• [What to produce]: All pictures must be dropped, while the entries are given again word for word.

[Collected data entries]
■ ■ ■ ■

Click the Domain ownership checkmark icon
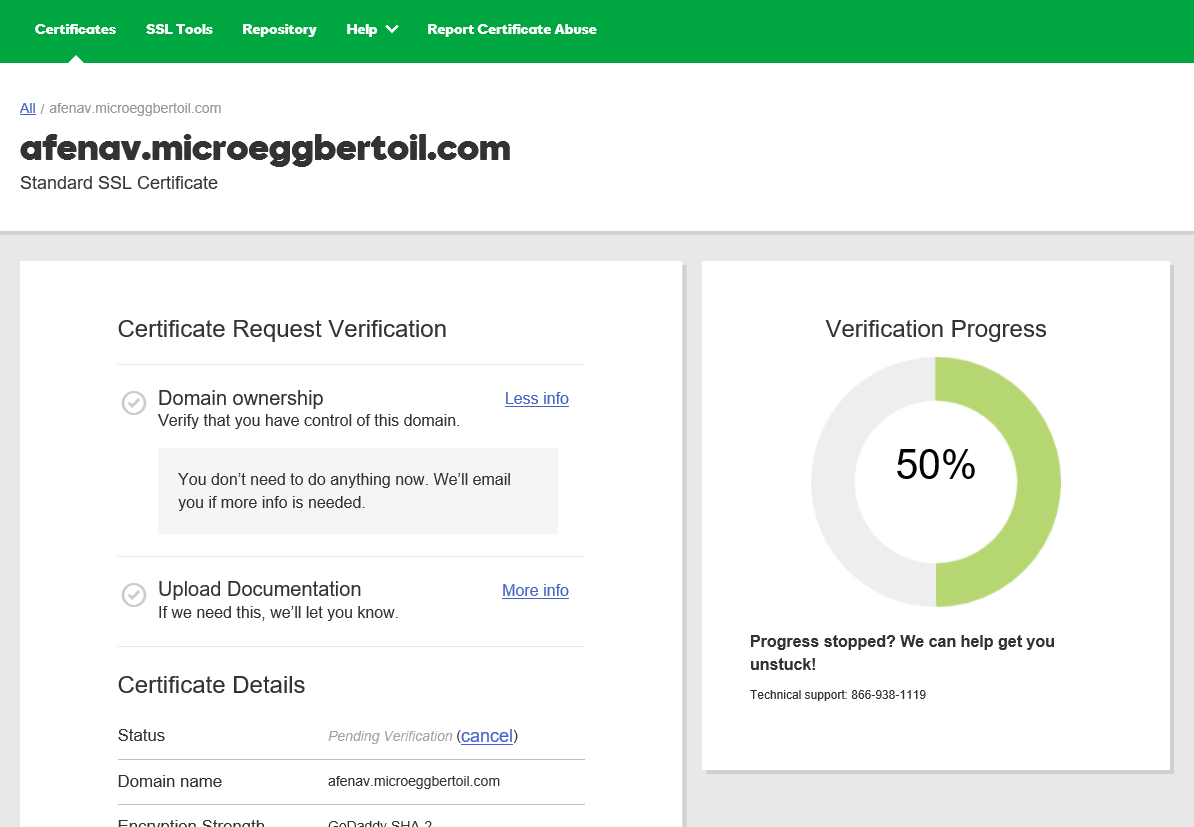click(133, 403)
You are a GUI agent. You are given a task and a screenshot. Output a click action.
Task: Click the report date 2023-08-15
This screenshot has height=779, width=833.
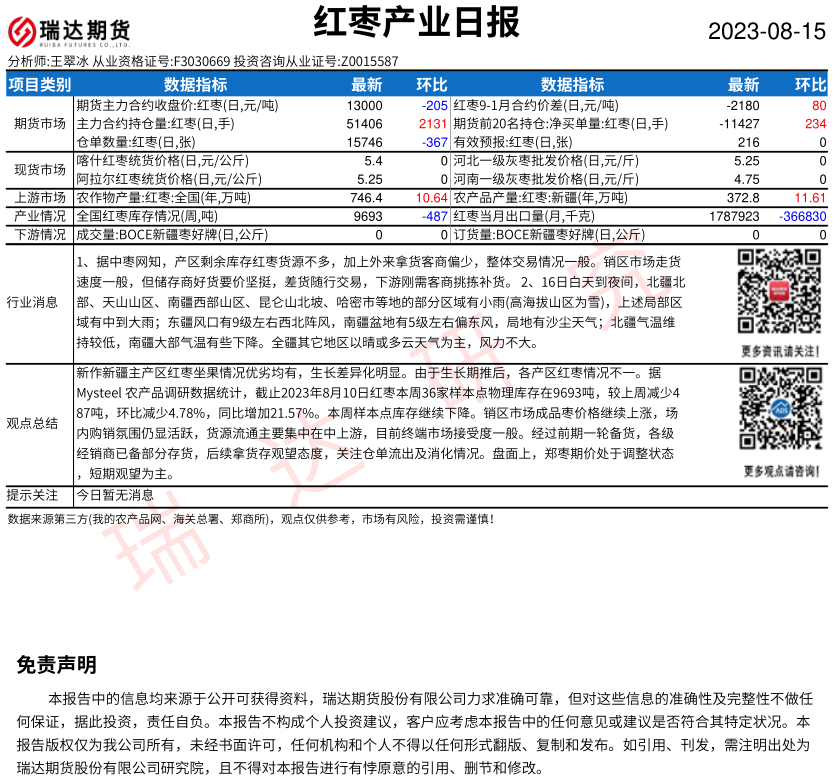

■ ■ ■ ■

• [Answer area]:
Click the Domain ownership checkmark icon
click(133, 403)
You are a GUI agent. You are given a task and a screenshot. Output a click action.
Task: Click the report date 2023-08-15
This screenshot has height=779, width=833.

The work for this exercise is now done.